Возвращаясь к индексации – как к позиции Минфина относятся другие ведомства?
В экономическом блоке правительства понимание в целом есть. У министров социальной направленности, конечно, есть возражения. Более того, есть отдельные мнения, что в нынешних условиях, наоборот, надо стимулировать потребление и за счет этого стимулировать экономический рост. Но возвращаться к старой модели роста и стимулировать потребление за счет госбюджета – это невозможно и бесперспективно.
А цена вопроса какая?
Изменение подходов по полному кругу вопросов высвобождает порядка 2,5 трлн руб. за трехлетку. Если этого не делать, то индексация будет самым большим приростом расходов в следующем году, забирающим полностью увеличение расходов. Если мы меняем подходы к индексации, то укладываемся в предельные значения расходов.
Кроме индексации что еще будет сокращено?
Решения по оптимизации госпрограмм на 10%, которые были приняты в 2015 г., будут перенесены и на следующую трехлетку, это безусловно. Это порядка 700 млрд руб.
Вы сказали, что если ничего не менять, то резервный фонд можно потратить за два года. А может быть, лучше действительно потратить, чтобы изменения произошли? Резервы помогли пережить прошлый кризис, но они же помешали проведению реформ, потому что заливать проблемы деньгами, конечно, проще, чем что-то менять. В итоге получился новый кризис.
А если у вас зарплата часто меняется, причем не в большую сторону, нет запасов на черный день и этот черный день наступит, то что тогда – идти с протянутой рукой? Для государства это неоправданная и рисковая политика. Учитывая нашу зависимость от конъюнктуры, не иметь резервных фондов – это ошибочная стратегия, это безответственный подход к финансовой политике.
А сейчас не так?
Сейчас как раз тот момент, когда у нас есть резервы, но есть и необходимость принять жесткие решения, не дожидаясь новых кризисных явлений. Надежда на русское авось как осознанная политика в области финансов абсолютно неприемлема.
Мы детально изучили последствия, к которым привели наши действия во время кризиса 2008–2009 гг. Откладывание структурных решений и попытка все залить деньгами обернулись ухудшением структуры ВВП и бюджета, замедлением потенциальных темпов роста экономики.
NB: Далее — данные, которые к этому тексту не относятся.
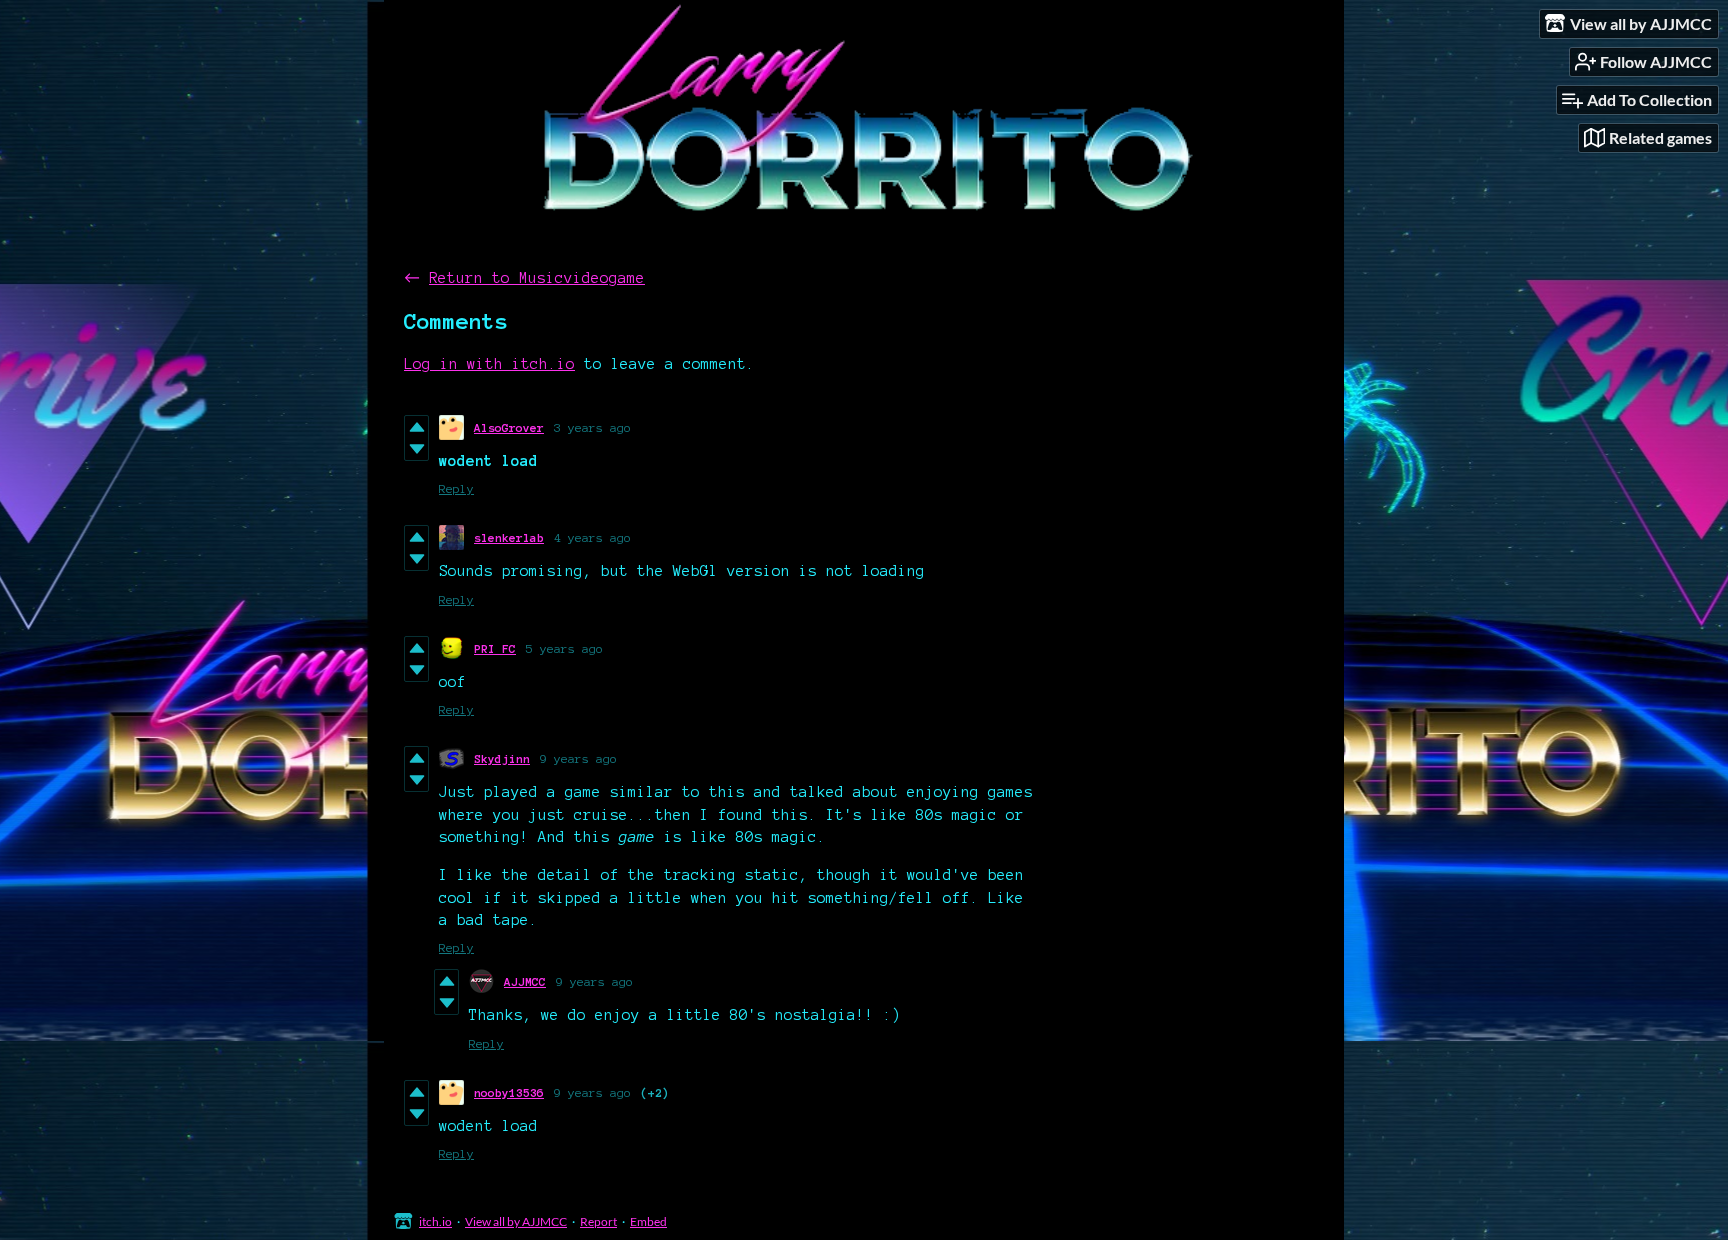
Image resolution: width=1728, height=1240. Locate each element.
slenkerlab (509, 537)
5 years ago (564, 648)
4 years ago (592, 537)
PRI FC (495, 648)
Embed (648, 1221)
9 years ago (578, 758)
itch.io (435, 1221)
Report (598, 1221)
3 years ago (592, 427)
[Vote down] (416, 449)
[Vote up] (416, 427)
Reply (456, 488)
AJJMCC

Сегодня действовать, как в прошлый раз, мы не можем себе позволить.
Тогда, наверное, нужно и по пенсионному возрасту решение принимать?
Очевидно, что нужно, и очевидно, что мы его примем, вопрос только – когда. Многие настороженно относятся к повышению пенсионного возраста, не зная, может быть, о том, как предлагается это делать. Реализация решения должна быть постепенной. Если повышать возраст выхода на пенсию по полгода в год, то дойти до уровня 65 лет для мужчин будет возможно только за 10 лет. Повышение пенсионного возраста ни в коем случае не будет резко отражаться на гражданах предпенсионного возраста.
Вы считаете, что повышение пенсионного возраста – это фискальная мера?
Это необходимая мера, связанная прежде всего с демографией, со старением населения и с тем, что все больше работников выходит из трудоспособного возраста, что, соответственно, влияет и на динамику экономики. Поэтому среди причин – прежде всего демография и затем уже необходимость обеспечить сбалансированность и устойчивость пенсионной системы. Сейчас обсуждается повышение пенсионного возраста до 65 лет только для государственных гражданских служащих и госдолжностей.
Предложенная Минфином трактовка бюджетного правила одобрена или есть другие варианты?
Бюджетное правило – это норма Бюджетного кодекса, которая определяет потолок расходов. Оно продолжает работать и в текущих условиях: базовая цена нефти постепенно снижается ($87, $69, $58 за баррель в 2016, 2017, 2018 гг.) и при использовании соответствующего валютного курса формирует условия для плавного роста бюджетных расходов. Учитывая, что мы вышли на новые, структурно более низкие цены на нефть, при цене $70 за баррель после 2018 г. опять начать накапливать резервы правительства.